TEXT SECTION –
↓↓↓

Given my life’s quest to be thinner, I’d never really given much thought to this side of the struggle. Think about it though. Being told or made to feel that I’m not beautiful or attractive because my body cannot fit into a size 6 is annoying, no doubt about that; my hips don’t lie and they say “we’re wide!” so I try and try to get their circumference down through healthy eating and exercise. Meanwhile a slew of other women wish theirs were a little less modest and a little more Minaj because in pushing the agenda for seeing beauty in a larger figure, smaller girls have become the new punching bag.

↑↑↑

TASKS –
**a.** In the passage about body image, what clothing size does the writer's body fail to fit into?
**b.** Write out the part of the body image passage that opens with the words containing "Given my life’s" and closes with "new punching bag.".
**c.** Continue the passage about body image from where it stops.
The records have nothing to do with this work.

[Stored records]
↓↓↓

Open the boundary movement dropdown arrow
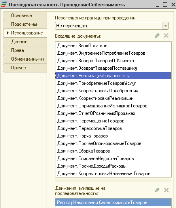176x208 pixels. (166, 26)
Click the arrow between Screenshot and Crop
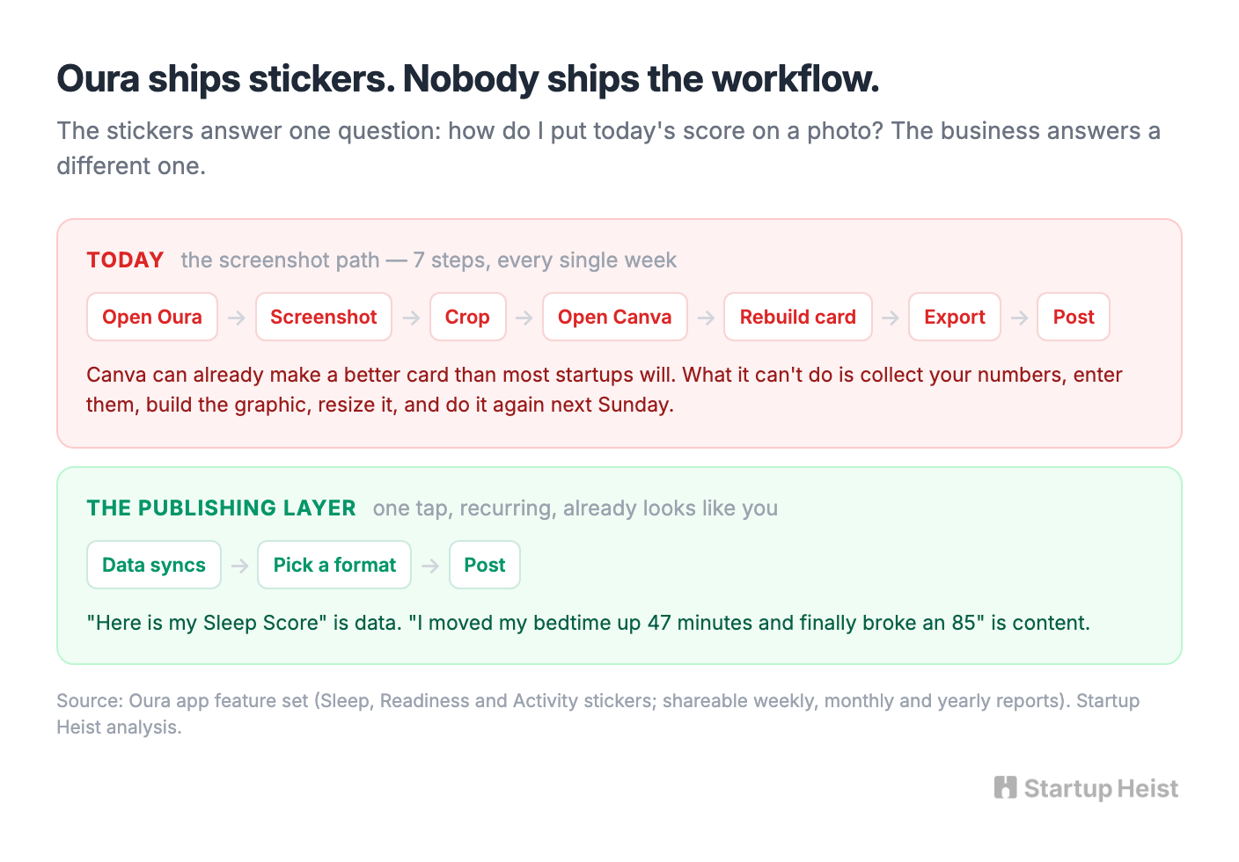This screenshot has height=862, width=1239. [411, 318]
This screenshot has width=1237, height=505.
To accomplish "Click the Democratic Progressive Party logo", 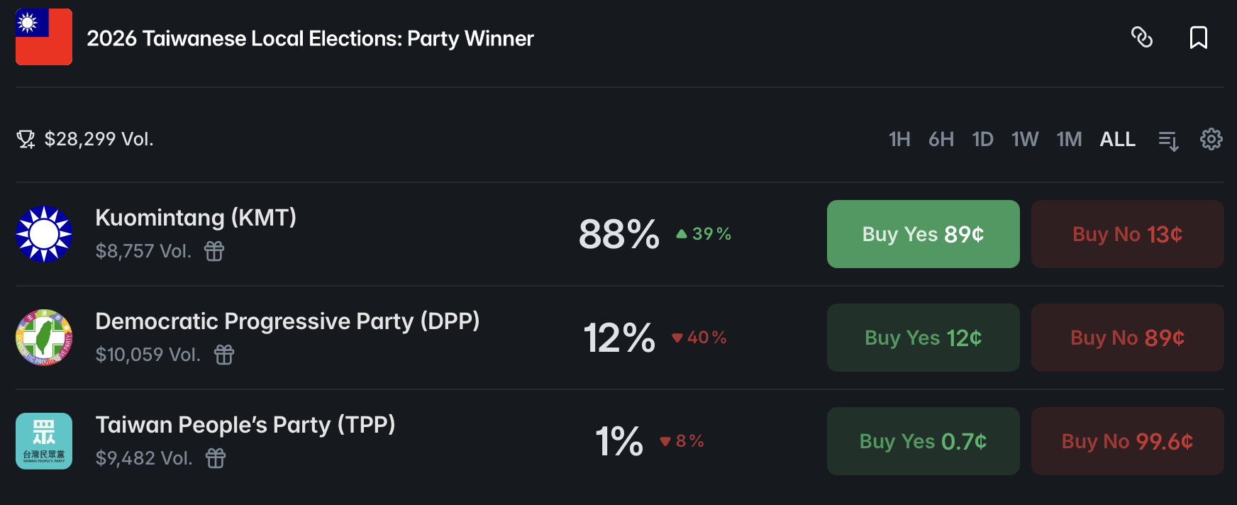I will (44, 338).
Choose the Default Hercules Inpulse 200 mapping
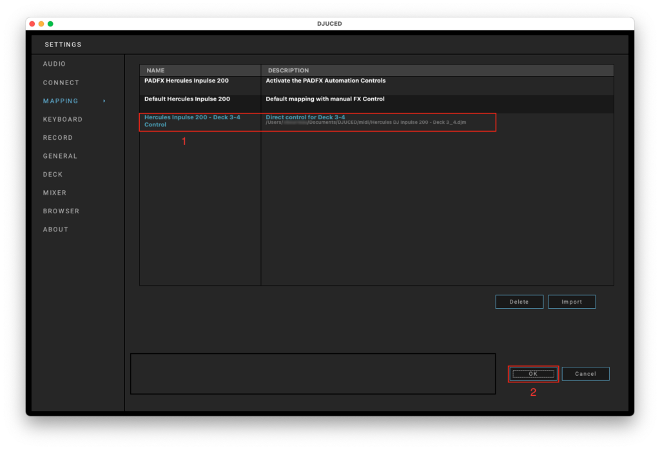Screen dimensions: 660x450 point(187,99)
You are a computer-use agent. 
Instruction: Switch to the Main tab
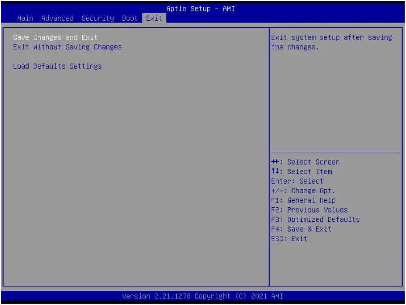point(25,18)
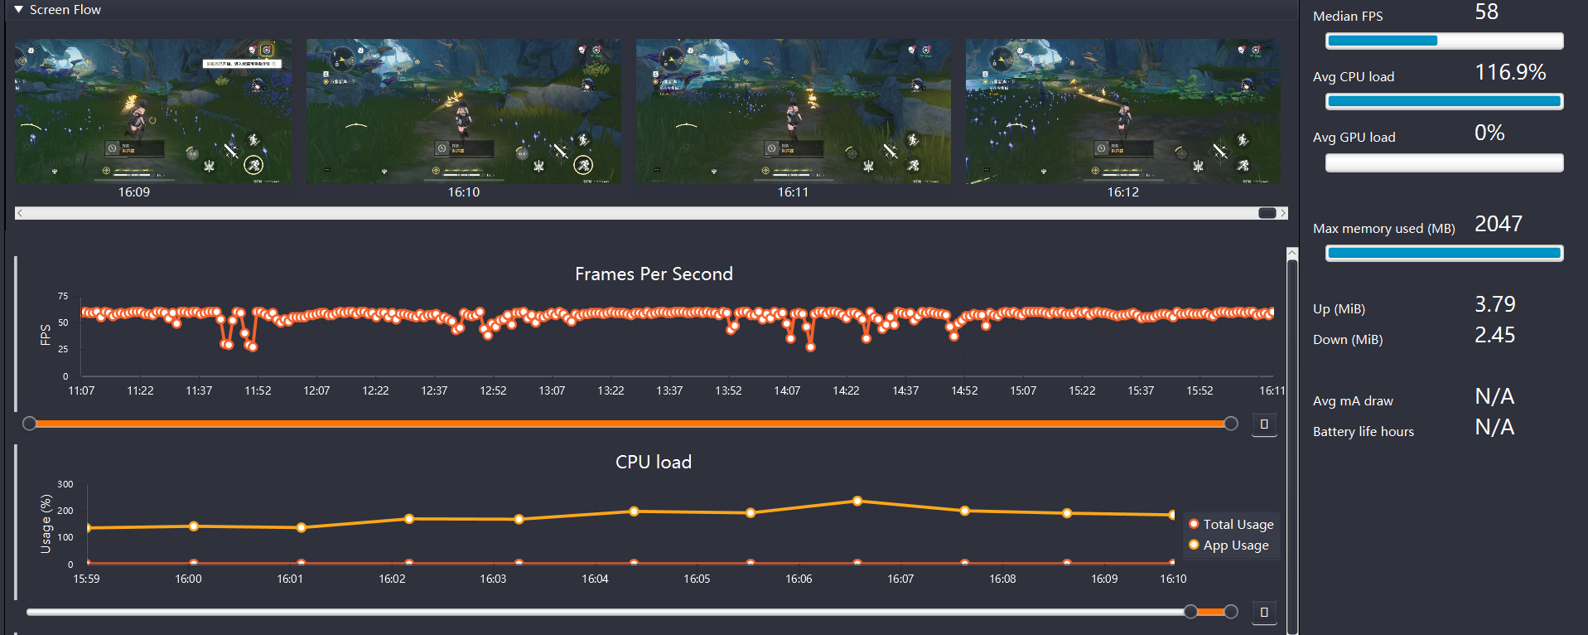
Task: Open the 16:09 gameplay screenshot thumbnail
Action: coord(153,111)
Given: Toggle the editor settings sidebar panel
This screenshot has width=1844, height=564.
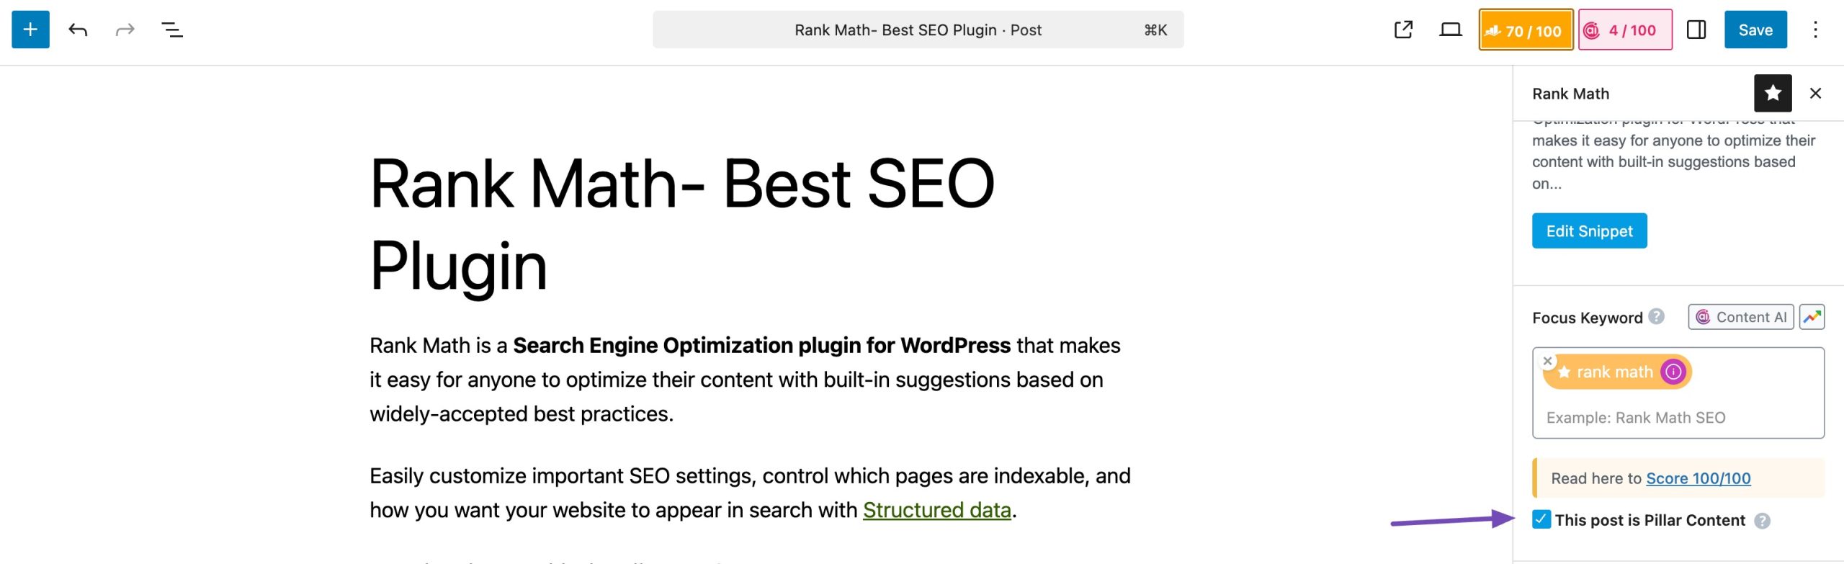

↑↑↑

ANSWERS TO THE EXERCISE –
**a.** A size 6.

**b.**
Given my life’s quest to be thinner, I’d never really given much thought to this side of the struggle. Think about it though. Being told or made to feel that I’m not beautiful or attractive because my body cannot fit into a size 6 is annoying, no doubt about that; my hips don’t lie and they say “we’re wide!” so I try and try to get their circumference down through healthy eating and exercise. Meanwhile a slew of other women wish theirs were a little less modest and a little more Minaj because in pushing the agenda for seeing beauty in a larger figure, smaller girls have become the new punching bag.

**c.**
This is very evident in media and music which have begun painting women’s bodies as less desirable if they lack the certain curvature that has become so synonymous with sex appeal, like when Megan Trainor’s momma apparently told her boys like a little more booty to hold at night. I know a lot of people are giving her props for the message behind that song, but that message is sullied for me because it puts down the girls without said booty abundance. Then we have Nicki out here going so far as to say “f*ck you if you skinny, bitches!” This grinds… my… gears. It belittles women who don’t fit the big booty bill and is demonstrative of one of my major hot buttons: women’s body-shaming coming from other women. Enough already. A naturally slender, less curvaceous female is just as real a woman as Amber Rose, Christina Hendricks or Sofia Vergara are, and no one should tell her or me or you any differently.
I’m not setting out to tell anyone to rewire themselves in what they find individually attractive. What I do want is collective acceptance of the female body in all its variation. I want for all of us to be able to feel comfortable in our own skin, to be seen as perfectly beautiful, sexual, desirable creatures with appeal and worth and value that isn’t measured by our waist-to-hip ratio. I find it unacceptable to define beauty in exclusionary terms, and not just in how men see women but in how women judge each other as well.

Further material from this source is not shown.